Problema da Fifa é cultural, diz Transparência

quinta-feira, 12 de julho de 2012 17:11 BRT
 

Por Brian Homewood

ZURIQUE, 12 Jul (Reuters) - A Fifa precisa mudar a cultura dentro da organização e não apenas formar novos comitês, caso queria combater de forma bem-sucedida a corrupção dentro da organização, disse um instituto anticorrupção na quinta-feira.

A Transparência Internacional disse que as práticas de trabalho da Fifa, ao menos até o ano passado, foram expostas pela divulgação de um documento jurídico emitido pelo Ministério Público do cantão suíço de Zug na quarta-feira.

O documento mostrou que o ex-presidente da Fifa João Havelange e o ex-integrante do comitê executivo Ricardo Teixeira receberam propinas multimilionárias em acordos para a Copa do Mundo e que as autoridades da Fifa sabiam sobre isso, mas nada fizeram.

"Isso mostra mais uma vez que não se trata de trabalhar na estrutura e de ter regras melhores, trata-se da cultura e do espírito, e a Fifa ainda não começou a trabalhar nisso", disse a conselheira sênior sobre esportes da Transparência, Sylvia Schenk, à Reuters.

"Mostrou a cultura e o espírito predominantes dentro da Fifa até o ano passado, quando houve uma pequena mudança. Aceitava-se que as autoridades recebessem dinheiro e elas recebiam dinheiro de uma forma contraditória com suas obrigações com relação a Fifa."

O brasileiro Havelange, que chefiou a Fifa entre 1974 e 1998, recebeu um pagamento de 1,5 milhão de francos suíços (1,53 milhão de dólares) em março de 1997 da agência de marketing esportivo ISL, que já não existe mais, afirmaram promotores suíços.

Teixeira, que esteve à frente da Confederação Brasileira de Futebol (CBF) de 1989 até o início deste ano, levou 12,7 milhões de francos entre 1992 e 1997, afirmaram os promotores.
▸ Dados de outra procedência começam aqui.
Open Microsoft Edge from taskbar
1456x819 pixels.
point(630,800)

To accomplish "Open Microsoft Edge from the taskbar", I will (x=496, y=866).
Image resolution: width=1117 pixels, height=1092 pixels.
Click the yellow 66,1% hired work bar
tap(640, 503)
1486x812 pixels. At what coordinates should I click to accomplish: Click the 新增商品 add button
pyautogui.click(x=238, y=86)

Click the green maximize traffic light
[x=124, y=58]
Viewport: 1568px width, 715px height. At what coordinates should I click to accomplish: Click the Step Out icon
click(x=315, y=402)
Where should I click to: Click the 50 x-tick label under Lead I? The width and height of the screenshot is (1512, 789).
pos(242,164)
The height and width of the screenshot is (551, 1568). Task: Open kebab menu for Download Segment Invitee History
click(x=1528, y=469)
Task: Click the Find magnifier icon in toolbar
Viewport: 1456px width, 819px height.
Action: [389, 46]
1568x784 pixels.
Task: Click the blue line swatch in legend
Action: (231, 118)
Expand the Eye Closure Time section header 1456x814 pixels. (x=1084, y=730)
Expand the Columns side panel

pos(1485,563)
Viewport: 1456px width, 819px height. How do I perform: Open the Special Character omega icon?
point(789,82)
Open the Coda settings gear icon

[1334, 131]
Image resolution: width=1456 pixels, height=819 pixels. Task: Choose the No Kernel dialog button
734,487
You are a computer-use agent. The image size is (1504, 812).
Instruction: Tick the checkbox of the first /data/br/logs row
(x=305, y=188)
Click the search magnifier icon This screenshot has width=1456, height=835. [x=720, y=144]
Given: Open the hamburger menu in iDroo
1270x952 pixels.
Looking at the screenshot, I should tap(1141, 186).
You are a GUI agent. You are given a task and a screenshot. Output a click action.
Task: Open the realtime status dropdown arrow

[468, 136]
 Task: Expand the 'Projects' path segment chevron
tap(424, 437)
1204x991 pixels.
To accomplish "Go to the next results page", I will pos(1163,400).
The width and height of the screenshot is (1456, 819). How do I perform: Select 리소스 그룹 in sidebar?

A ISL vendia os direitos comerciais para exibir as partidas da Copa do Mundo em nome da Fifa. Ela afundou em dívidas de cerca de 300 milhões de dólares em 2001.

A Fifa respondeu a uma série de escândalos de corrupção recentes introduzindo uma auditoria e um comitê de conformidade e reformando seu comitê de ética, dividindo-o em duas câmaras, com uma para investigar os casos e outra para julgá-los e determinar as penalidades.